As Captain John Smith, the rebellious explorer who winds up falling for Q’orianka Kilcher’s Pocahontas in Terrence Malick’s divisive romantic epic, Farrell is the very picture of soulful, conflicted charm. As an onscreen performance, it’s almost a silent one — not just because the actor has relatively little actual dialogue, but also because the director asks him to do so much with just his glances, gestures, and bearing, even when he does speak. Meanwhile, we hear him plenty, mostly in those inescapable Malickian voice-overs — corny and poetic in equal measure, filled with longing and searching. Here’s the thing: With his sensuous murmur of a voice, Colin Farrell is kind of perfect for this kind of thing. And he brings fascinating layers to Smith’s character. Because ultimately, he’s revealed to be unworthy of Pocahontas’s love, proving himself to be weak, unsteady, and too unmoored. (She winds up with Christian Bale, who seems like an entirely more stable fellow, at least for the purposes of this version of the story.)
“I’m a fiend for mojitos.” It is not every actor who can deliver that line compellingly without actually losing any of its inherent ridiculousness.

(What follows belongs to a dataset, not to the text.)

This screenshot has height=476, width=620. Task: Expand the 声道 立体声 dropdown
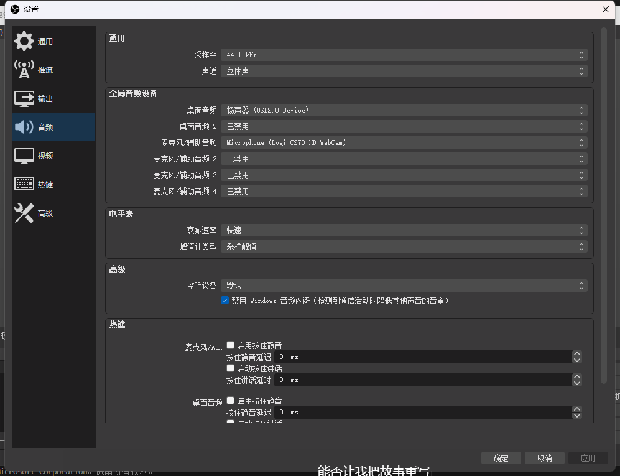pyautogui.click(x=403, y=71)
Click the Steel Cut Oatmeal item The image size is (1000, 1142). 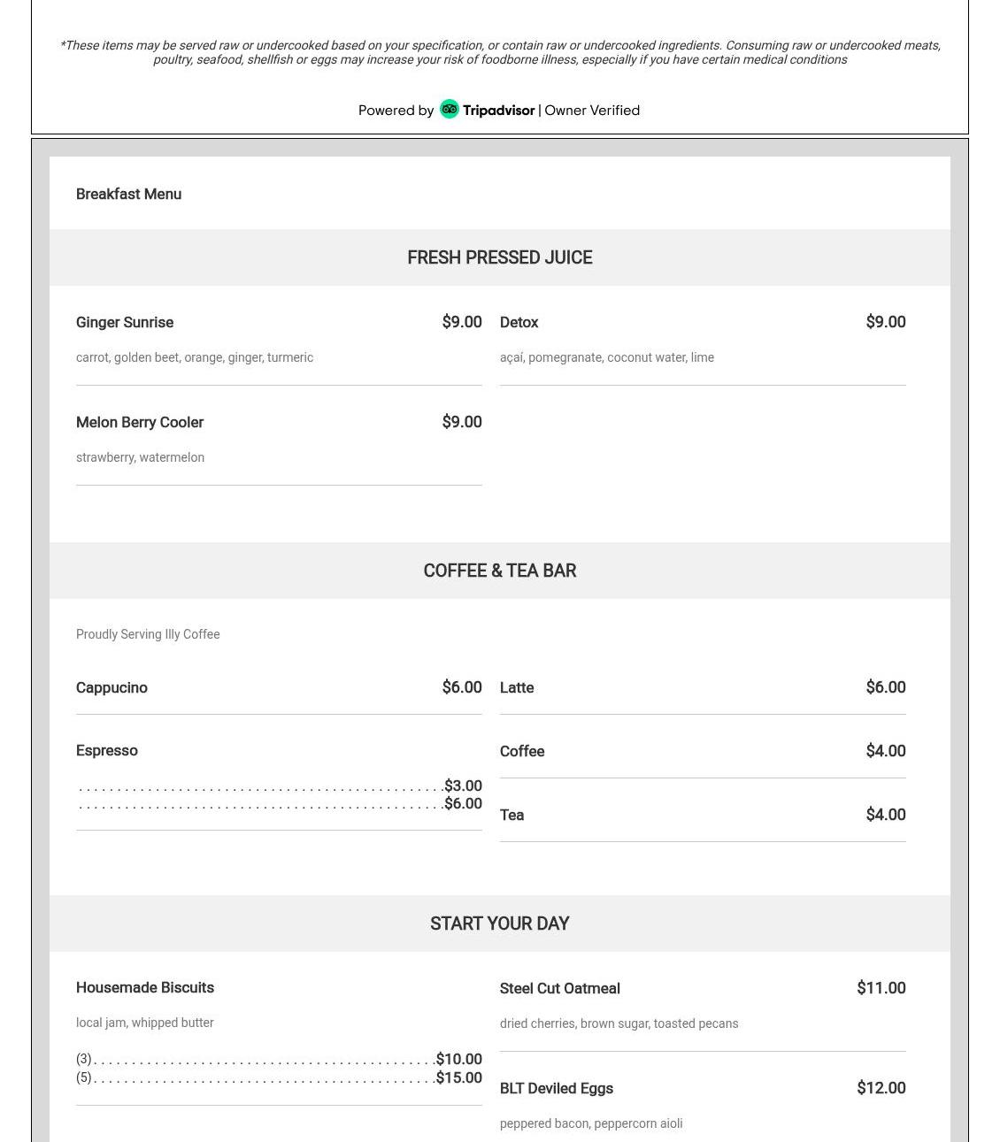click(559, 989)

Michael Mann’s feature film version of his iconic, much-imitated 1980s TV show was not a hit — critically or financially — but it’s slowly become accepted as something of a masterpiece. (Sort of. There are still plenty of people who would disagree violently with that statement. I will no doubt be hearing from them soon.) But this is phenomenal casting. Farrell’s Sonny Crockett is a brooding, messy, temperamental cop whose impulsiveness and (ahem) intensity is balanced by his mopey vulnerability. When he falls for cartel lawyer Gong Li, all those elements come into play: It’s a quest for danger and a quest for connection. Their onscreen chemistry is incredible, even as it seems so unlikely. Powered by Mann’s abstract stylization, the whole movie plays like a fever dream, and Farrell’s presence is an integral part of the effect.
You know what it is? It’s the sheer befuddlement in those eyes and that voice. That’s the ingredient that makes this Farrell’s greatest role to date. As the younger and brasher of two hit men hiding out in Bruges, Belgium, he brings some of the same elements he’s often been known for: a vague sense of regret mixed with violent brashness, rakish charm mixed with low-key menace. But Martin McDonagh’s masterful comedy starts off like a drama, then becomes a romance, then a thriller, before revealing itself to have been an existential morality tale all along. And Farrell’s performance changes constantly, caught in the competing energies of the story. What anchors it all, however, is that running sense of disbelief and bewilderment: First, he can’t believe the situation in which he’s found himself. Then, he can’t believe what he’s seeing happening around him. Until finally, he is baffled by the very mystery of life, love, and death.